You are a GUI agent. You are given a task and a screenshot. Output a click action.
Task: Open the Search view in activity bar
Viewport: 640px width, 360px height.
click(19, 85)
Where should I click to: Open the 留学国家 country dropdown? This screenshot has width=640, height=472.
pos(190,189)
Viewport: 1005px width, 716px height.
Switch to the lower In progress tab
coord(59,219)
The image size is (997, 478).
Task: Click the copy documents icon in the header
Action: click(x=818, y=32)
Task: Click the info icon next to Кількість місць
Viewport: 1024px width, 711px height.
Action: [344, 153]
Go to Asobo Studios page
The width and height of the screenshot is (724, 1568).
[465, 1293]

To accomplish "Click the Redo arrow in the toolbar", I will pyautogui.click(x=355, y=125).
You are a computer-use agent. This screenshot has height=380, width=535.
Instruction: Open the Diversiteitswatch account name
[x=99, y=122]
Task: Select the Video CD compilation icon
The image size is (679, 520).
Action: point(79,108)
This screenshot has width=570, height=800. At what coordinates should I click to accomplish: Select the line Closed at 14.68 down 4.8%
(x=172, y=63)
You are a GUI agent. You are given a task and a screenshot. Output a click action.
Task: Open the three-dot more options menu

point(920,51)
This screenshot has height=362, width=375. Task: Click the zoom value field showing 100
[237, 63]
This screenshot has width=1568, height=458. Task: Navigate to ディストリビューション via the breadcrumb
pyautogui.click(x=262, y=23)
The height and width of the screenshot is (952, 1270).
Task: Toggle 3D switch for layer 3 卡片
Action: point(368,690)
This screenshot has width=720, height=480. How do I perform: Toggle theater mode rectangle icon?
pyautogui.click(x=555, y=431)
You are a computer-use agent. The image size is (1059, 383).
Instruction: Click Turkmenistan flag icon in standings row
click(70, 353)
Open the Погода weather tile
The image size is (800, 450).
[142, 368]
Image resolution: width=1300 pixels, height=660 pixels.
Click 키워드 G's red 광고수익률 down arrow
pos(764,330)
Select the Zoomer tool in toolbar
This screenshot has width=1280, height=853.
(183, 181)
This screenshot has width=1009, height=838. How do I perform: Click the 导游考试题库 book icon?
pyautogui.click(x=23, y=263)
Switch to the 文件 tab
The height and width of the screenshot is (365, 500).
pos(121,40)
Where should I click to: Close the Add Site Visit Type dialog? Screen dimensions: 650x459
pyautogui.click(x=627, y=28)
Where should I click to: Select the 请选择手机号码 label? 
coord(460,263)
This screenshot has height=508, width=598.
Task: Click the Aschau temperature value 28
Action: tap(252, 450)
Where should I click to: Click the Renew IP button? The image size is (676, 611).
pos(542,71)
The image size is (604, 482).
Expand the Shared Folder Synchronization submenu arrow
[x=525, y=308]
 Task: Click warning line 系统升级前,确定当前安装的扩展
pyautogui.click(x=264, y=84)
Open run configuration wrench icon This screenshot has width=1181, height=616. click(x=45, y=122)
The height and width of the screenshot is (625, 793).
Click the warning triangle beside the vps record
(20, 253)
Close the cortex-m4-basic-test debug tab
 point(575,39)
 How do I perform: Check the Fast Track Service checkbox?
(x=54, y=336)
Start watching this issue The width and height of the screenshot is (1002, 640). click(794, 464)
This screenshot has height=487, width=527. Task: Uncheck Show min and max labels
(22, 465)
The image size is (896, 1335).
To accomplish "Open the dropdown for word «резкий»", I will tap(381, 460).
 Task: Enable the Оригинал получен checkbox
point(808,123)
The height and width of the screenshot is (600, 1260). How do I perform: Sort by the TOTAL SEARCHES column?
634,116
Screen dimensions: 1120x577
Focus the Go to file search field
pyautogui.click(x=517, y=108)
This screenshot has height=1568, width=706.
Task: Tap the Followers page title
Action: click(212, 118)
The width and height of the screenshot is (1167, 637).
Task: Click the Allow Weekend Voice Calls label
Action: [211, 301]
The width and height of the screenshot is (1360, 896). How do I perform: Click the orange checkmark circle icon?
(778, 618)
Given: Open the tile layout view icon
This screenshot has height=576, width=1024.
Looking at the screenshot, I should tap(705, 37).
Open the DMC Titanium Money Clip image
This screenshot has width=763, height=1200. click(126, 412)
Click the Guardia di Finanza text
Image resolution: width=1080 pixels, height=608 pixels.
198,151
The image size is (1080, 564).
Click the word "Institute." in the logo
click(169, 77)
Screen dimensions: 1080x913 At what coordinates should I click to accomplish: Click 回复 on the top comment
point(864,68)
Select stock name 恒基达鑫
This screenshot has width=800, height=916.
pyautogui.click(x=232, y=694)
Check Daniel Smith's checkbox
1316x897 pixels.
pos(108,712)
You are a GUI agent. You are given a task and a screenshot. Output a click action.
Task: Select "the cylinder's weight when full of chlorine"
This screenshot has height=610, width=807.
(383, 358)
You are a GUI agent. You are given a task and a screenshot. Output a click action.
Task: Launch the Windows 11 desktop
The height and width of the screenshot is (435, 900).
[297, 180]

- WHAT TO DO
Begin with the line that contains "Task: Launch the Windows 11 desktop" and end with the last line of the data. Repeat those two lines and all between them exactly.

- EXERCISE ANSWER
Task: Launch the Windows 11 desktop
The height and width of the screenshot is (435, 900).
[297, 180]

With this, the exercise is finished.